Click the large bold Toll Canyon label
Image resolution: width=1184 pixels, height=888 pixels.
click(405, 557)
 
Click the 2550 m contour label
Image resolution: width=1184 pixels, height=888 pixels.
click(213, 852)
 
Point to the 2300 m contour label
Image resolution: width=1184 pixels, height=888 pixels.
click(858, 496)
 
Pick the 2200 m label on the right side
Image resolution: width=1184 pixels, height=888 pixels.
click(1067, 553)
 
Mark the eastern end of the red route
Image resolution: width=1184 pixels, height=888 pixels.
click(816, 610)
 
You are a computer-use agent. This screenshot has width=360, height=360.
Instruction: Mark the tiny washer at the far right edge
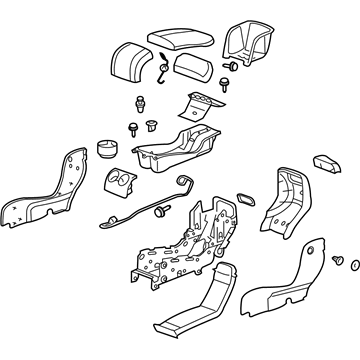350,265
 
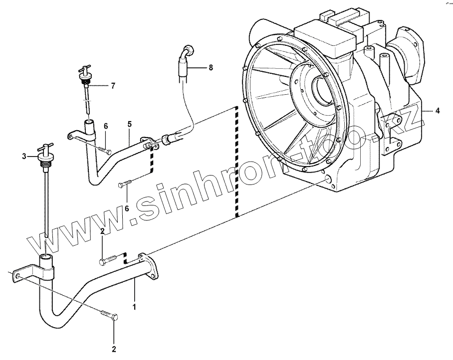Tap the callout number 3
[23, 157]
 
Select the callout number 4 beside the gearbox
[438, 111]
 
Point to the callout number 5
[129, 123]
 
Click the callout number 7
[113, 86]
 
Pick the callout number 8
[211, 67]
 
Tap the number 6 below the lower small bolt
[127, 208]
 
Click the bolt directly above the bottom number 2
[110, 315]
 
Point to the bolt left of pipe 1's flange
[108, 259]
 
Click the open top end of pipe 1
[46, 257]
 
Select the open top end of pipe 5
[90, 123]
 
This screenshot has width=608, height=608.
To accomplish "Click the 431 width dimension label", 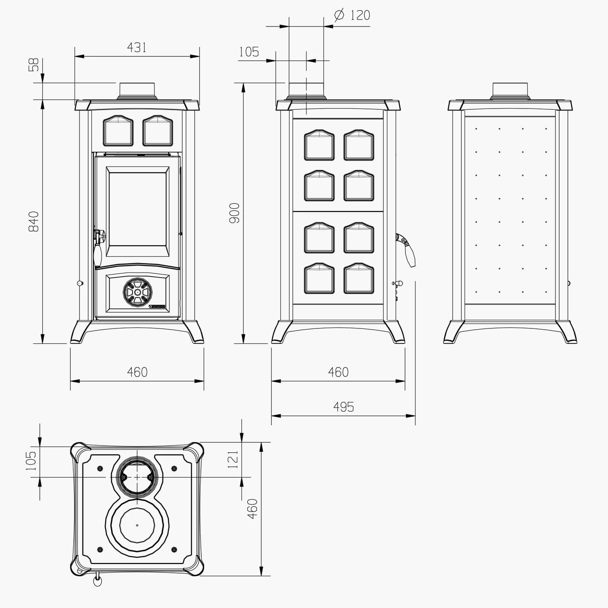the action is (x=137, y=48).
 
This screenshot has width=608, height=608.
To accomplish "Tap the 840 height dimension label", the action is (x=34, y=222).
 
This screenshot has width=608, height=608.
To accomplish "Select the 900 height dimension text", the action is (x=234, y=213).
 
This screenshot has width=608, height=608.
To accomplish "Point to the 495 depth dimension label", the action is (x=343, y=407).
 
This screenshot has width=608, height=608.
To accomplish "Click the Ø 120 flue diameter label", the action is (x=352, y=15).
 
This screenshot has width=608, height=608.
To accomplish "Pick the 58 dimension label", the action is (x=34, y=65).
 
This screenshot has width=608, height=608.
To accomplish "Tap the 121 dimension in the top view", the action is (x=233, y=459).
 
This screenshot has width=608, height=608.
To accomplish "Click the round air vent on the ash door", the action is (x=138, y=292).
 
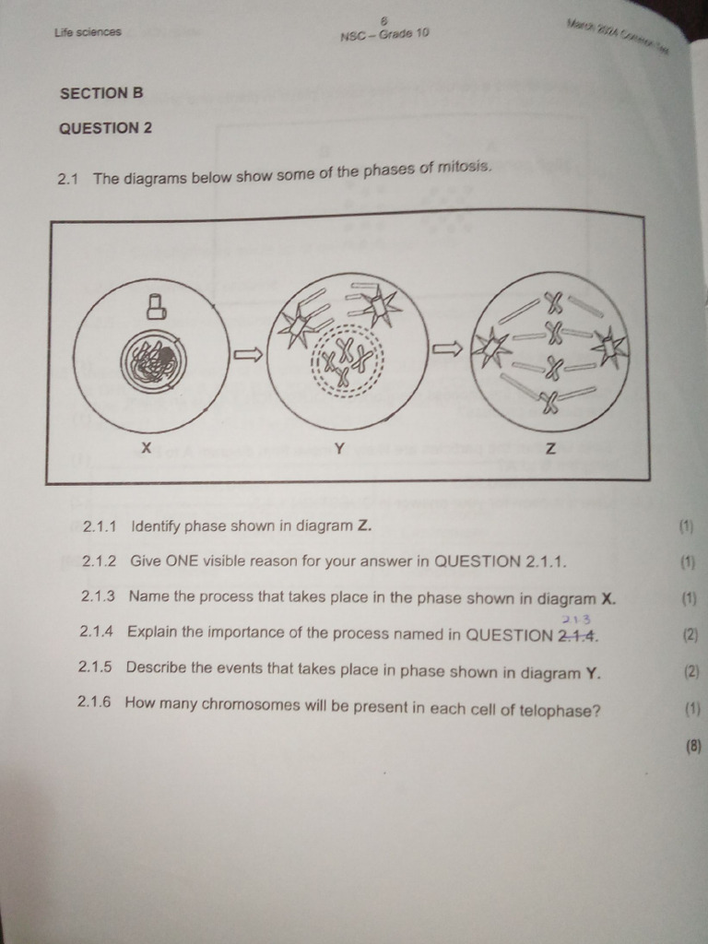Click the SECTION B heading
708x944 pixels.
[x=101, y=93]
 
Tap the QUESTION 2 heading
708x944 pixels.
[x=105, y=128]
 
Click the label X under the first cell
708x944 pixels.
[x=146, y=448]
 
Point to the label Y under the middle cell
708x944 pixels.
[x=339, y=449]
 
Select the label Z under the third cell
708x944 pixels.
[x=550, y=450]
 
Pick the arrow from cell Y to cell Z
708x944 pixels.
[x=447, y=348]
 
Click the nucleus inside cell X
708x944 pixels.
[x=153, y=363]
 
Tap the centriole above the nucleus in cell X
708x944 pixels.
[x=156, y=306]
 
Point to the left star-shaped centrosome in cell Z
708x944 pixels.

-- WORK TO DO --
Put the lines of the records into a numbered list, beginning at the line that has "Click the nucleus inside cell X" and stopping after the last line of the records. Leave out blank lines.

-- COMPLETED EXERCISE --
1. Click the nucleus inside cell X
2. 708x944 pixels.
3. [x=153, y=363]
4. Tap the centriole above the nucleus in cell X
5. 708x944 pixels.
6. [x=156, y=306]
7. Point to the left star-shaped centrosome in cell Z
8. 708x944 pixels.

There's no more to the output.